UBS: the bad news
Of course the bad news is that the 4,450 names expected to be released to the IRS make up less than 10% of the estimated 52,000 American-owned accounts. Without 100% disclosure, American taxpayers may in the future be tempted to play the "audit lottery," assuming they have only a 10% chance of getting caught.
Whilst some might be tempted to think that size is everything, one of the risks of targetting accounts with balances above a specified level is that the crooks will be encouraged to spread their cash assets across different accounts and banks:
Another piece of bad news is that the criteria used to select the UBS account holders to be disclosed to the IRS will not be released. But there is a strong indication that the size of the account has some importance. Taxpayers might avoid this danger in the future by spreading their offshore funds among several accounts and numerous banks so that they can "fly under the radar."
Which raises questions about the treatment of UBS itself. The bank has been revealed as a criminal enterprise, but far from being tough on crime the authorities have been relatively lenient:
What also seems like bad news is that under the settlement, UBS will pay no civil penalties. It has already paid $780 million in criminal penalties for the actions of certain bank employees facilitating illegal tax evasion.
What's even more alarming is that the IRS will withdraw its "Notice of Default" that was issued to UBS for violating the agreement it entered into with the U.S. government. This agreement, which made UBS a "Qualified Intermediary" or "QI," is one that foreign banks enter into with the U.S. in order to get favorable treatment in return for complying with certain reporting standards.

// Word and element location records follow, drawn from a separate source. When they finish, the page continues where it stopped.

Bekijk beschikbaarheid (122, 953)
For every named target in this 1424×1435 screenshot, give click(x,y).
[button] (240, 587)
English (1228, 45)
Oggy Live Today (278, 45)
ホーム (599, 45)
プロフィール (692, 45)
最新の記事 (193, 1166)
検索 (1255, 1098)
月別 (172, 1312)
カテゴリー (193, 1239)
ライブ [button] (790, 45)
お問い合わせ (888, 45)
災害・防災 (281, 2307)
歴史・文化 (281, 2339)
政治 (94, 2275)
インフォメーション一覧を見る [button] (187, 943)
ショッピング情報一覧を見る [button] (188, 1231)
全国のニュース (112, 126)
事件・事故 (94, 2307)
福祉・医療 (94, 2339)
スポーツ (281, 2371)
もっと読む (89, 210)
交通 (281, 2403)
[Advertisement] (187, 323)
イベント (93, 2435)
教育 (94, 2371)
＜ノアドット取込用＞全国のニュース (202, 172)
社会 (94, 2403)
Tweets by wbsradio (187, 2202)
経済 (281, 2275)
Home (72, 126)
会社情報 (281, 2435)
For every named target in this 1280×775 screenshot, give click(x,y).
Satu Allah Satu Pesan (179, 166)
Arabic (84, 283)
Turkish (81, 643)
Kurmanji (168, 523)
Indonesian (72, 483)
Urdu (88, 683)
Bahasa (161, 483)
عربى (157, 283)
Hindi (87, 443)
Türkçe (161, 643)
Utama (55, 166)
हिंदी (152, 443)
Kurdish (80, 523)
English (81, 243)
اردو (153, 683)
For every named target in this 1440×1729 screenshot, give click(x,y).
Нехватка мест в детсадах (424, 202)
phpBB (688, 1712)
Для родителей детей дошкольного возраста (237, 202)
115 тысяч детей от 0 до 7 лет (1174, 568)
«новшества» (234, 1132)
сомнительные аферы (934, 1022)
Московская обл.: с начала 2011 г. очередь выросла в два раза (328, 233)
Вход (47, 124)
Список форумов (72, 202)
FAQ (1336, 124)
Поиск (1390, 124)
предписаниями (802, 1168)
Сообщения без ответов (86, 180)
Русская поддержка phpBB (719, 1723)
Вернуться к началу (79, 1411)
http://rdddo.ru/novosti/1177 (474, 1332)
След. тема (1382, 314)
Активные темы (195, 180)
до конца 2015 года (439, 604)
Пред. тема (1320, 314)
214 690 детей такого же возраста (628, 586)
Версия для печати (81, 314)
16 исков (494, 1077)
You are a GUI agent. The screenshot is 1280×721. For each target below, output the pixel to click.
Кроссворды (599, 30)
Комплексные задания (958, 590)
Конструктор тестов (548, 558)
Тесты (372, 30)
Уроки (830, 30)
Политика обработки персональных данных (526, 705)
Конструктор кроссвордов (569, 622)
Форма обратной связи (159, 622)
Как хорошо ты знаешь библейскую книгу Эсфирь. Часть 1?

Given that UBS bankers came into the U.S. to solicit illegal business from Americans with the express purpose of helping them evade taxes, it's hard to believe UBS is not in default of such an agreement. If this egregious behavior can't get a bank kicked out of the QI program, what in the world can?
Good question (we suggested last year that UBS should lose its licence). All of which leads CTJ to conclude that the road ahead remains long and largely uphill:
So the settlement certainly does not mean that the offshore tax evasion problem is resolved. If anything, it shows how badly we need legislation to deal with the problem, since there are apparently limits to how far the U.S. government will go, using existing laws, to crack down.